False Positive Detection for scRNA-Seq Variant Calling Tools

Thomas Pepas

Mentor: Dr. Nathan Edwards, Department of Biochemistry and Molecular & Cellular Biology, Georgetown University.

Date/Time: August 22nd, 2024 at 2:00pm.

Abstract: Single cell RNA-Seq is a rich source of putative cell-specific transcript variants. Single-cell expressed single nucleotide variants (sce-SNVs) manifest as non-reference bases in the scRNA-Seq reads, and novel loci with cell-specific variation can be discovered by searching for these mismatched bases in the alignments of multiple cells’ reads. However, various artifacts of sequencing errors, sequence alignment, and transcript homology can result in read alignments with one or more mismatched bases – these artifacts result in false-positive sce-SNV calls which do not represent cell-specific variants. Widely used variant analysis tools, such as Strelka2 from Illumina and GATK’s HaplotypeCaller, are designed for bulk genomics NGS data, and apply a variety of strategies to detect and eliminate false positive variants, but do not account for the properties of single-cell and transcript-based reads, leading to overzealous removal of genuine sce-SNVs and undetected false positives.

We first developed an understanding of relevant false positive detection techniques from the Strelka2 and HaplotypeCaller manuscripts. Using this information, we established and extracted reference sequence and alignment features from scRNA-Seq reads at putative sce-SNV loci. In particular, we employed nucleotide bit scores as a means to describe the complexity of sequences near each locus, counted the number of nearby loci with high proportions of mismatched bases, and filtered reads based on mapping quality and distance from each variant locus to the ends of genomic alignments. Using single-cell RNA-Seq data collected using the 10x Genomics Chromium v2 protocol from NCBI Bioproject PRJNA662503, we used an in-house scRNA-Seq variant calling tool to propose sce-SNV loci on chromosome 22 for one of the project’s samples (SAMN16086830) and asked expert curators from the Horvath Lab at GWU to annotate false positives. Using the 145 curated loci and extracted features as labeled data for supervised machine learning, various classifiers were trained and evaluated using stratified 20-fold cross-validation and the utility of each feature was assessed by inspecting erroneous classifications. The highest performing model, a random forest, was exported for use in a script, called scQCLoci, for integration with the in-house scRNA-Seq variant calling tools.

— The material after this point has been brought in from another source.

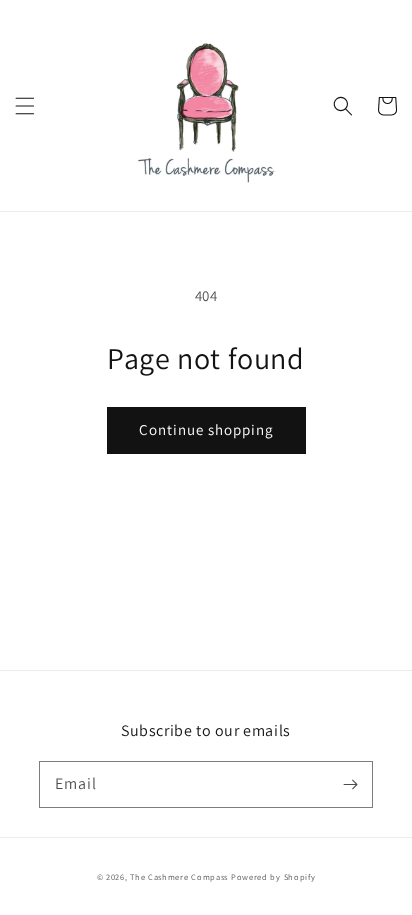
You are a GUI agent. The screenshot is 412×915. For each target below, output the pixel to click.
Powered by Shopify (273, 876)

To further validate the model, called sce-SNV loci from the scRNA-Seq project’s other sample (SAMN16086829) will be evaluated independently using scQCLoci and the expert curators at the Horvath Lab, and the status of the loci compared. The successful filtering of false-positives from called sce-SNV loci by scQCLoci will enable the use of fast, in-house sce-SNV calling tools, and significantly improve the sce-SNV analysis bandwidth of the Horvath Lab and improve the coverage of the Single-Cell Expressed SNV Catalog published by the Edwards and Horvath labs.